Tree Isomorphism via Hashing

When Are Two Trees "The Same"?
You have two binary trees. They might have different node values, different memory addresses, different orderings. But structurally — ignoring the labels — they have the same shape. How do you detect this efficiently?
This is the tree isomorphism problem, and the answer is hashing: assign each tree a canonical string (or hash value) based on its structure, then compare.
Rooted Tree Isomorphism: The AHU Algorithm
For rooted trees, the approach is clean. Hash bottom-up. Every subtree gets a canonical label based on the labels of its children.
Algorithm (AHU — Aho, Hopcroft, Ullman):
- Every
nullptr(empty subtree) gets the label"()". - For an internal node, collect the labels of all its children, sort them, concatenate, and wrap in parentheses.
- Two rooted trees are isomorphic if and only if their root labels match.
The sorting step is what makes this work. It erases the difference between "left child has shape X, right child has shape Y" and "left child has shape Y, right child has shape X." Structure is captured; ordering is discarded.
Trace: Hashing a 7-Node Tree
We hash bottom-up, starting from the leaves.
| Node | Children labels | Sorted | Hash |
|---|---|---|---|
| 7 | (), () |
(), () |
(()()) |
| 4 | hash(7), () → (()()), () |
(), (()()) |
(()(()())) |
| 5 | (), () |
(), () |
(()()) |
| 6 | (), () |
(), () |
(()()) |
| 2 | hash(4), hash(5) → (()(()())), (()()) |
(()()), (()(()())) |
((()())(()(()())) |
| 3 | (), hash(6) → (), (()()) |
(), (()()) |
(()(()())) |
| 1 | hash(2), hash(3) | (sorted) | full root hash |
Two trees are isomorphic iff their root hashes are identical strings.
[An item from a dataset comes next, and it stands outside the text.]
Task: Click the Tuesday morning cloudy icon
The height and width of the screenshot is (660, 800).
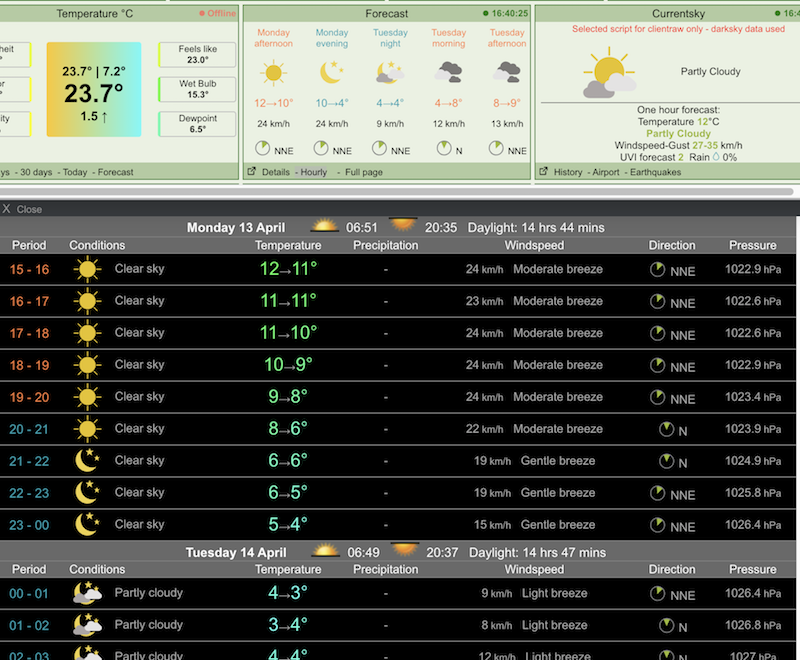Action: 449,72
The canonical form is a parenthesization of the tree's structure. Each pair of parentheses represents one node. The nesting captures the parent-child relationship. Sorting makes it order-independent.
Unrooted Tree Isomorphism
For unrooted trees, you can't just pick any root — different root choices give different hashes for the same tree.
The fix: root at the centroid.
Centroid of a tree: A node whose removal leaves no component larger than \(n/2\). Every tree has either 1 or 2 centroids.
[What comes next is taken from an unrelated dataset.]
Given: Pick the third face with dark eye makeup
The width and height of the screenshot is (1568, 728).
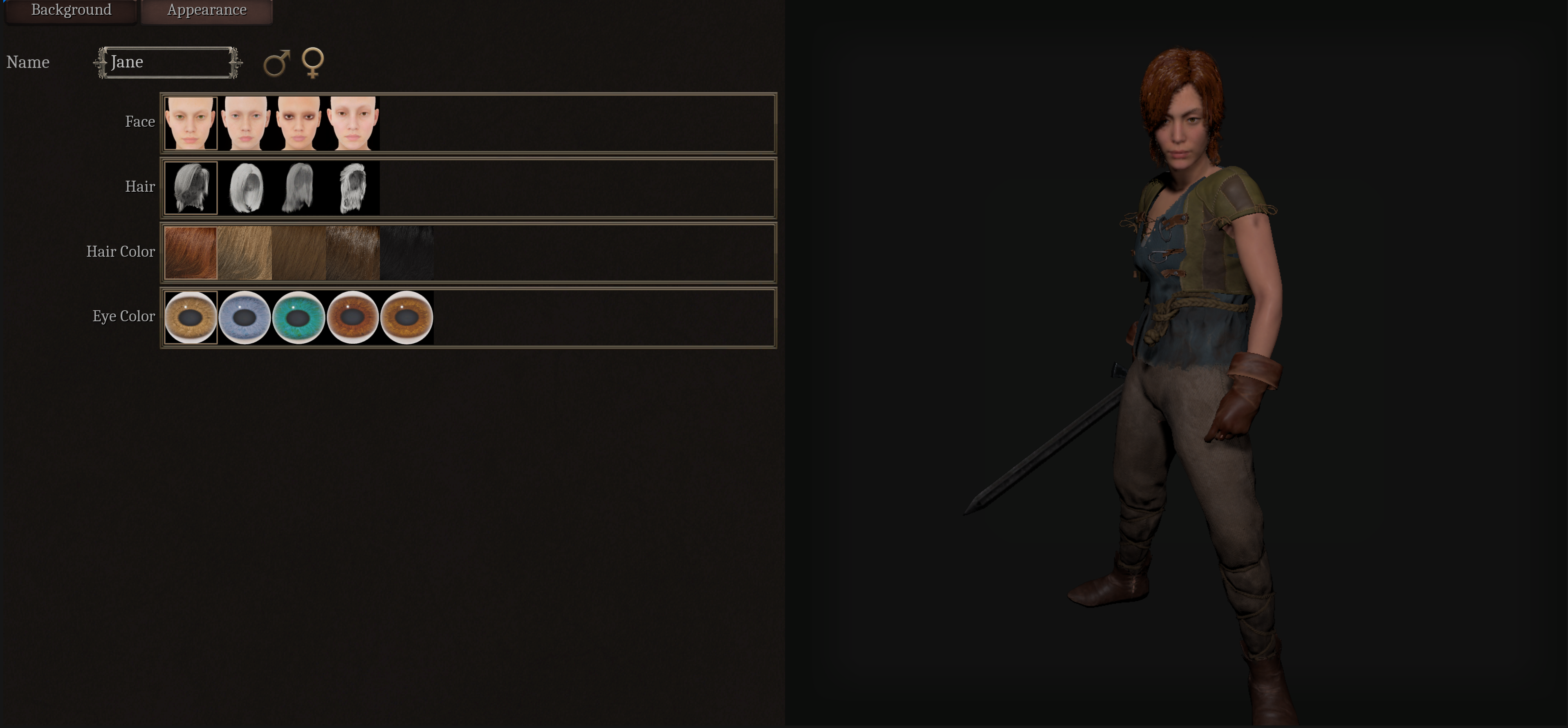Looking at the screenshot, I should [x=298, y=123].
- 1 centroid: Root there, hash with AHU, compare.
- 2 centroids: They're always adjacent. Try both as root. Two unrooted trees are isomorphic iff the hash from either centroid of tree A matches the hash from either centroid of tree B.
Finding the centroid: Compute subtree sizes with one DFS. Then find the node where the largest component (considering both subtree children and the "parent component" of size \(n - \text{subtreeSize}\)) is at most \(n/2\).
LC 652: Find Duplicate Subtrees
Problem: Given a binary tree, return the root nodes of all duplicate subtrees. A duplicate subtree is one that appears (structurally identical with same values) at two or more places in the tree.
This is a direct application of subtree hashing — but here we include node values in the hash, not just structure.
Approach: For each node, compute a hash string that encodes the subtree's structure AND values. Store each hash in a map counting occurrences. When a hash reaches count 2, record that subtree.
vector<TreeNode*> findDuplicateSubtrees(TreeNode* root) {
unordered_map<string, int> hashCount;
vector<TreeNode*> duplicates;
function<string(TreeNode*)> serialize = [&](TreeNode* node) -> string {
if (!node) return "#";
string subtreeHash = to_string(node->val) + ","
+ serialize(node->left) + ","
+ serialize(node->right);
hashCount[subtreeHash]++;
if (hashCount[subtreeHash] == 2) {
duplicates.push_back(node);
}
return subtreeHash;
};
serialize(root);
return duplicates;
}
Complexity: \(O(n^2)\) in the worst case due to string concatenation. You can reduce this to \(O(n)\) with integer hashing.
Practical Optimization: Polynomial Hashing
String comparison is \(O(n)\) in the worst case, which makes the AHU approach \(O(n^2)\) overall. For competitive programming, replace strings with polynomial hash values:
- Maintain a global map from canonical string → integer ID.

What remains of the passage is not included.